Recall that for a Binomial distribution \(B(n, p)\), if \(n\) is large, it can be approximated by a Normal distribution. The sample proportion, \(\hat{p}\) (the ratio of successes to \(n\)), can be approximated by:

\(\hat{P} \sim N\left(p, \frac{p(1-p)}{n}\right)\)

However, since we don't know the true population proportion \(p\), we use the sample proportion \(\hat{p}\) in the variance calculation.

6.2 Calculating the Confidence Interval for \(p\)

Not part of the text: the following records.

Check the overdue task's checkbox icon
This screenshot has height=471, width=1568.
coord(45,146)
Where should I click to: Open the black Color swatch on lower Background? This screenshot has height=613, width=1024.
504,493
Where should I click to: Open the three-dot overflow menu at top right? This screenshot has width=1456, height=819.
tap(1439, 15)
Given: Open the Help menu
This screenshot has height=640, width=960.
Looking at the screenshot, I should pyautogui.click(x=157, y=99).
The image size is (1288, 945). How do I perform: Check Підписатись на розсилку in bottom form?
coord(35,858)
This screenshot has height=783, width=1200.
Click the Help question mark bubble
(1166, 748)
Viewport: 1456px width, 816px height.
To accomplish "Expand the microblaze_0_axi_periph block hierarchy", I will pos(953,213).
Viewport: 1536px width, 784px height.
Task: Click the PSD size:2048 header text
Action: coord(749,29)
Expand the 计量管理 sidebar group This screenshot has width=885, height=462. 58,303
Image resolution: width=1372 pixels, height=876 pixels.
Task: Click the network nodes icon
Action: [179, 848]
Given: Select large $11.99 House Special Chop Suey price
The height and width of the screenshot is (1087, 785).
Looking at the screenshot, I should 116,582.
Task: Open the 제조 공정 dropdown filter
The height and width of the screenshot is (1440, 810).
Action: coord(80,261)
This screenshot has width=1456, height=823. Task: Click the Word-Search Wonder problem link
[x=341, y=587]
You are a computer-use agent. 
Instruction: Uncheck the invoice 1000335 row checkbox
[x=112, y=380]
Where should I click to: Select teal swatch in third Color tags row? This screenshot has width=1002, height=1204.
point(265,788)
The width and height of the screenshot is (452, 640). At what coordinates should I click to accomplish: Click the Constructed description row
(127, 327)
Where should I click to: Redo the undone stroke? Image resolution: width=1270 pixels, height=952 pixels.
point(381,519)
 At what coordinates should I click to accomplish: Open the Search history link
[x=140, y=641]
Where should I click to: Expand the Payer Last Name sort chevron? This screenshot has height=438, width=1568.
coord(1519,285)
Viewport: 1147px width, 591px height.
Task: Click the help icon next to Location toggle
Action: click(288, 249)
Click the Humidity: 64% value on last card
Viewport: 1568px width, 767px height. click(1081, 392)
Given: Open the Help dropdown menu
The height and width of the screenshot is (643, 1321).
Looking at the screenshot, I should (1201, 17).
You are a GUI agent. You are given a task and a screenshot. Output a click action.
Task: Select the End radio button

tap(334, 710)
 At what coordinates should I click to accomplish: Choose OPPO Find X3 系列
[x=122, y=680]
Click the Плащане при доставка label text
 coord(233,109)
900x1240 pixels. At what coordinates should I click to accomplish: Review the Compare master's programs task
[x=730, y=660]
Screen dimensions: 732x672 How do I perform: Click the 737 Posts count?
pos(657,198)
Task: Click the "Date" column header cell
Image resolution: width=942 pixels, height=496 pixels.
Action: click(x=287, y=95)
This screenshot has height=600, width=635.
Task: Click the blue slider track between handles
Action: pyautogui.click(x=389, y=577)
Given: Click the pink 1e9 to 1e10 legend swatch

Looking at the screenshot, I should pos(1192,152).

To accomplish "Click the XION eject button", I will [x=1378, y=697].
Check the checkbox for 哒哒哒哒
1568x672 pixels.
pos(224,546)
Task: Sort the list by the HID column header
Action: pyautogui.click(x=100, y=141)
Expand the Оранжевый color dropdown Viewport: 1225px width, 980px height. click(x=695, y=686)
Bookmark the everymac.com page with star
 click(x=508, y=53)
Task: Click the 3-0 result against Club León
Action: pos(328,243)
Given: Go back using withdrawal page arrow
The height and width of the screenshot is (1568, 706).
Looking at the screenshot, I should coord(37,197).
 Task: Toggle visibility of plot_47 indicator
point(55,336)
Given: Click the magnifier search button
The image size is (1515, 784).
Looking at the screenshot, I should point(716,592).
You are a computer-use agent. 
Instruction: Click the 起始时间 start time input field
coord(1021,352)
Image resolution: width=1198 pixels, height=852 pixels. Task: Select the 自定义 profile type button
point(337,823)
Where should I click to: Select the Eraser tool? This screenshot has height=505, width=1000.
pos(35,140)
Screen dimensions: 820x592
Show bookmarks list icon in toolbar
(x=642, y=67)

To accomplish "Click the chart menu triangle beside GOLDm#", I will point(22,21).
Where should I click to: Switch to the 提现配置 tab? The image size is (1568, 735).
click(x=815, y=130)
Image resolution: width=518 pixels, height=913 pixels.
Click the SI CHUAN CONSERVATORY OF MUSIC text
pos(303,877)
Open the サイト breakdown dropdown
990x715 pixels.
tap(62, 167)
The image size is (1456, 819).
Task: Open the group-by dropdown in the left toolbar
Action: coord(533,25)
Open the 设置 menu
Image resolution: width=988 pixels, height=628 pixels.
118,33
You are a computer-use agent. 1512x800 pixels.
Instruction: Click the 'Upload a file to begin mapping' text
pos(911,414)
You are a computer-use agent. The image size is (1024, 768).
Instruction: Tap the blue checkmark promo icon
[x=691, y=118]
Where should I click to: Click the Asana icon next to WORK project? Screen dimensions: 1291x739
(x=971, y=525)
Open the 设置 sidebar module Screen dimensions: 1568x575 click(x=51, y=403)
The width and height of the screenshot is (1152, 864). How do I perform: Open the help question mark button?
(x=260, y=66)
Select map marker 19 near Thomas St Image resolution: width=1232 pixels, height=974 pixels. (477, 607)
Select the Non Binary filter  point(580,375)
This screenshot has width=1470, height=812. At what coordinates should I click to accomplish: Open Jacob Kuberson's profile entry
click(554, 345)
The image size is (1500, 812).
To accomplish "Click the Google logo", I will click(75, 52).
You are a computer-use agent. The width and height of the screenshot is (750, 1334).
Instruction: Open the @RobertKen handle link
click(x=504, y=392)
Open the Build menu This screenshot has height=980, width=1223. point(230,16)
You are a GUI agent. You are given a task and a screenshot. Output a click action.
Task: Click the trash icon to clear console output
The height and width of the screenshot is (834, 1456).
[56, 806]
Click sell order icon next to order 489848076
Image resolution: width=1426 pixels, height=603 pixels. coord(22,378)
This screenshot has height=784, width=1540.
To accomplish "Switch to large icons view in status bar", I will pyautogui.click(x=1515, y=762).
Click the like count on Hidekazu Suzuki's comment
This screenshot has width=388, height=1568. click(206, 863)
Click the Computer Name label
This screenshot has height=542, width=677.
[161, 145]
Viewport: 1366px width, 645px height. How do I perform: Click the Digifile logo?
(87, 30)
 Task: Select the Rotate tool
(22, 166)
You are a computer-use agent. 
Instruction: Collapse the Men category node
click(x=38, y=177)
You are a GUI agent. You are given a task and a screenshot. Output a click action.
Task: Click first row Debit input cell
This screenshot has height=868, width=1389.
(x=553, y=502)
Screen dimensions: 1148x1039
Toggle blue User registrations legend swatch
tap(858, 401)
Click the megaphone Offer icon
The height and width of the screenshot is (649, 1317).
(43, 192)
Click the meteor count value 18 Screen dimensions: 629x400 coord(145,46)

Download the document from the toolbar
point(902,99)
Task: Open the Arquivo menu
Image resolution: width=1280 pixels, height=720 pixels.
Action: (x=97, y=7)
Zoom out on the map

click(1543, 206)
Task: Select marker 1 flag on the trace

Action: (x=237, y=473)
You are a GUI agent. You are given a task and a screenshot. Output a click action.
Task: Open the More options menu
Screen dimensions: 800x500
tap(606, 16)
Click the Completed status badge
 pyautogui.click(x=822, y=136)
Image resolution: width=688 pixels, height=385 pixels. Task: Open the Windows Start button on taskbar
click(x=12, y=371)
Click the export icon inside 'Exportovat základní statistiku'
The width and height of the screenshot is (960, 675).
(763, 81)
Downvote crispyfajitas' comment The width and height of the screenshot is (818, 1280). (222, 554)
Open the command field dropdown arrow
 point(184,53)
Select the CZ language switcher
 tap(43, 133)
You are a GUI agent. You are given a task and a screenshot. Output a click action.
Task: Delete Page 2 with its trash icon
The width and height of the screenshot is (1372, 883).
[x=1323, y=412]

The approximate confidence interval for the population proportion \(p\) is:

\(\hat{p} \pm z \times \sqrt{\frac{\hat{p}(1-\hat{p})}{n}}\)

Where:

  • \(\hat{p}\) is the sample proportion (calculated from the sample data).
  • \(n\) is the sample size.
  • \(z\) is the critical z-value corresponding to the confidence level.
  • \(\sqrt{\frac{\hat{p}(1-\hat{p})}{n}}\) is the estimated Standard Error for the proportion.
A Note on Continuity Correction

When approximating the Binomial or Poisson distribution using the Normal distribution (which you have seen in other chapters), we use a continuity correction. However, when calculating confidence intervals for the population mean or proportion, we do NOT use a continuity correction.

Quick Review: Confidence Intervals

The calculation relies on the Standard Error (\(\frac{\sigma}{\sqrt{n}}\) for mean, \(\sqrt{\frac{\hat{p}(1-\hat{p})}{n}}\) for proportion) and the critical Z-score. Remember the distinction between \(\sigma\) (population SD) and \(s\) (unbiased sample SD, used when \(\sigma\) is unknown but \(n\) is large).

You've now covered the essentials of using samples to estimate population parameters. Mastering these steps is vital for success in Paper 6!